In questi giorni, la stampa ha continuamente alimentato odio e violenza, mentre i politici promettono integrazione e progresso economico. Un'ipocrisia pagata "a suon di ossa" lanciate dai primi ministri, costringendo le piccole aziende a pagare gli sponsor ai giornali amici, per poi andare in Russia ad abbracciare la fratellanza russa, dopo aver stretto le mani ai tecnocrati europei. Lo stesso può dirsi per l'Albania, dove addirittura il Governo ha approvato l'aumento delle tariffe energetiche e un pacchetto di leggi che introduce doppie istituzioni, nel silenzio degli ambasciatori e della Comunità Europea. Sembrano essere tutte notizie "banali" dinanzi all'avvicinarsi della partita Serbia-Albania, divenuta ben presto unico fatto di discussione pubblica. All'indomani dello spettacolo a cui abbiamo assistito, possiamo affermare che non ha alcuna importanza di come siano andati davvero i fatti, perché i media non aspettavano altro. La situazione era tesa ormai da mesi e l'esito era tutt'altro che inaspettato, mentre quella della bandiera della 'Grande Albania' è stata una bravata di singoli gruppi, un gesto fine a se stesso. Un gesto che la dice lunga sulla follia di Paesi ancora ostaggio dei meccanismi delle tifoserie, dei tycoon e delle mafie locali, nonostante gli sforzi di occultare i problemi con stucchevoli programmi di democrazia. Infatti, la classe politica, sia serba che albanese, non ha perso tempo a cavalcare l'onda mediatica nazionalistica ed inscenare una misera propaganda, che si sta già gradualmente spegnendo all'ombra di un nuovo spettacolo. Per Belgrado questa vicenda è già acqua passata e si prepara ad accogliere Putin, mentre il Premier albanese ha colto l'occasione per far passare indisturbato l'aumento delle tariffe energetiche, lasciando i "media amici" speculare all'infinito sulla partita.

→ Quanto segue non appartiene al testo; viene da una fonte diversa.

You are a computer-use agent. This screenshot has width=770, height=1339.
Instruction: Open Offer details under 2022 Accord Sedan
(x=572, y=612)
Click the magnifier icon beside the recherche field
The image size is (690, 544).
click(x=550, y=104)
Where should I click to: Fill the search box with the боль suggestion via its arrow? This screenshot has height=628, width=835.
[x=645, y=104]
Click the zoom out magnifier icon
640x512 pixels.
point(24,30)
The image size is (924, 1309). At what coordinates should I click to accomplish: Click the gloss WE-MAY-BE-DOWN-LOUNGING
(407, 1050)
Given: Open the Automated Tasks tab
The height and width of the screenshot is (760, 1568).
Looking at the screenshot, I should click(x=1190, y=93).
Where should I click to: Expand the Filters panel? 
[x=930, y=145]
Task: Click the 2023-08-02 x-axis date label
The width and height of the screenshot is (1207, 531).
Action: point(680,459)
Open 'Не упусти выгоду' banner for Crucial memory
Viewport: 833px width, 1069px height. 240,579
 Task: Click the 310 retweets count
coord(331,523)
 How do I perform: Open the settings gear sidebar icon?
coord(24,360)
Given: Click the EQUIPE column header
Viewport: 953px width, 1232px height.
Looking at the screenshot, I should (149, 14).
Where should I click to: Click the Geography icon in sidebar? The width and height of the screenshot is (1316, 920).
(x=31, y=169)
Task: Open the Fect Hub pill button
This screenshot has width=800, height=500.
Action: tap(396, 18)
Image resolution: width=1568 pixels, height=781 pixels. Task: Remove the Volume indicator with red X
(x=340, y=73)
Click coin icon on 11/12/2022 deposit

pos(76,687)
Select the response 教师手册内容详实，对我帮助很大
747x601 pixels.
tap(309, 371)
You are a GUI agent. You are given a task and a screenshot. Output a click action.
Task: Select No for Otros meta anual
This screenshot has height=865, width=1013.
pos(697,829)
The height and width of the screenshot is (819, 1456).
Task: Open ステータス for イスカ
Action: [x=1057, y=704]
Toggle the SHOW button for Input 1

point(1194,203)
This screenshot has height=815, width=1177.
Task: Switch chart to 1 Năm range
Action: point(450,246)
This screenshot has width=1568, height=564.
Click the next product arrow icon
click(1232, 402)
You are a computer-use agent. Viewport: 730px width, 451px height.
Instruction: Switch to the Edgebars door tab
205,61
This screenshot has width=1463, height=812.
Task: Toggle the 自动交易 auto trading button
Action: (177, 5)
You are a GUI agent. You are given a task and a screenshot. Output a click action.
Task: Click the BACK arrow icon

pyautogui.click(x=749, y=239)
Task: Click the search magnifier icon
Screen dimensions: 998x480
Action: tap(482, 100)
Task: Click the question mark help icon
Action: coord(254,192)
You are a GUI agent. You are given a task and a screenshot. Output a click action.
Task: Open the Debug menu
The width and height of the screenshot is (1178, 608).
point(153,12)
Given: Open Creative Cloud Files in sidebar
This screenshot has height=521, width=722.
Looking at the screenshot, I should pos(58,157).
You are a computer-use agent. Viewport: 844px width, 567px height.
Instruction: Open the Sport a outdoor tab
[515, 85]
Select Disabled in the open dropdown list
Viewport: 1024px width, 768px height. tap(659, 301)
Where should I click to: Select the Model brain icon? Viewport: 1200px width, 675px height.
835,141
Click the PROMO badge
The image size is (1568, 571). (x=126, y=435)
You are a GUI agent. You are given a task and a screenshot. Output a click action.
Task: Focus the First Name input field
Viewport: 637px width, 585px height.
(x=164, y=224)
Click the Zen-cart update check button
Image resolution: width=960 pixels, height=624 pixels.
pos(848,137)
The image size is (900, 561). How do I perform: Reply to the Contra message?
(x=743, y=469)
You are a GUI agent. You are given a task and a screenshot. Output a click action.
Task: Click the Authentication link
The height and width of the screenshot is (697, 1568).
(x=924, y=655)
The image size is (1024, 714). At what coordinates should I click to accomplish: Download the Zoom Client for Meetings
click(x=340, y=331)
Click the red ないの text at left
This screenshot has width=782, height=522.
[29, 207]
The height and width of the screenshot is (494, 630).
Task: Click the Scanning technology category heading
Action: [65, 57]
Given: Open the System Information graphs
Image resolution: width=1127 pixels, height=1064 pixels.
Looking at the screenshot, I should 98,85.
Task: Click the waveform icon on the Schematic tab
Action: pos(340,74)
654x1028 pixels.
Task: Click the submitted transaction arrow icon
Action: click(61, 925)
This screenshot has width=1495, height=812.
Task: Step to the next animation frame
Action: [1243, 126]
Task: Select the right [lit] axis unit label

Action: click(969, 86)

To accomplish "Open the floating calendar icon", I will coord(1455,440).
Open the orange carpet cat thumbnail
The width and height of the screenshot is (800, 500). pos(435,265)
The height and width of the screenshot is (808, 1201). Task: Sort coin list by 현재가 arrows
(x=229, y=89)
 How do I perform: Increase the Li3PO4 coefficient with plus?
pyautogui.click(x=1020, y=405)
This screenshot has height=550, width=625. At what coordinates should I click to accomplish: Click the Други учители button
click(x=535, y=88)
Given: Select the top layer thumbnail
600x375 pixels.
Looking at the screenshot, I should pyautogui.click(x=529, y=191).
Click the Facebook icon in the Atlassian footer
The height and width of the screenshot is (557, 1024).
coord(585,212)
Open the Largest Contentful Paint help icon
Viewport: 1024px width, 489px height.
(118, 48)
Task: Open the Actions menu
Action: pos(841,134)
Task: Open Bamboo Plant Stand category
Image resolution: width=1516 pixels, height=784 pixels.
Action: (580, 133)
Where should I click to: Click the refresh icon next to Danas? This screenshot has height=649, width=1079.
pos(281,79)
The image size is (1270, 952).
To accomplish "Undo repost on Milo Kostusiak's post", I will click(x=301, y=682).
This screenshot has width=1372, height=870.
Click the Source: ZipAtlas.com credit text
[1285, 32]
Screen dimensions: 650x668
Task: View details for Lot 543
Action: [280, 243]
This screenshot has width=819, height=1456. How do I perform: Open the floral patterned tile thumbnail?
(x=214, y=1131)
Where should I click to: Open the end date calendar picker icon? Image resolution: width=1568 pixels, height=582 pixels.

Ovviamente se la stessa partita fosse stata sospesa per incidenti tra tifoserie in Italia o in Inghilterra, la notizia non avrebbe provocato lo stesso scalpore. L'esasperazione dei toni "nazionalisti" è stata sapientemente voluta da entrambe le parti, che hanno avuto l'occasione di riversare su un banale evento di cronaca la responsabilità della cronica incapacità a cambiare. L'Europa dovrebbe invece riflettere bene su quale sia il ruolo della Serbia e dell'Albania in questo momento: due Stati falliti, che organizzano tour diplomatici per racimolare soldi, lasciano saccheggiare le proprie aziende e organizzano traffici per far quadrare il bilancio. C'è da chiedersi quanti soldi ha speso l'Europa con i suoi piani per l'integrazione, se poi basta "una bandiera" per scatenare un caso diplomatico. In tal senso, lo sport è stato il campo di azione degli eserciti delle lobbies, servendo il "nobile scopo"  di mettere in discussione dei progetti energetici che stavano unendo due nazioni. Ancora una volta, è un gasdotto a compromettere l'equilibrio interno delle nazioni.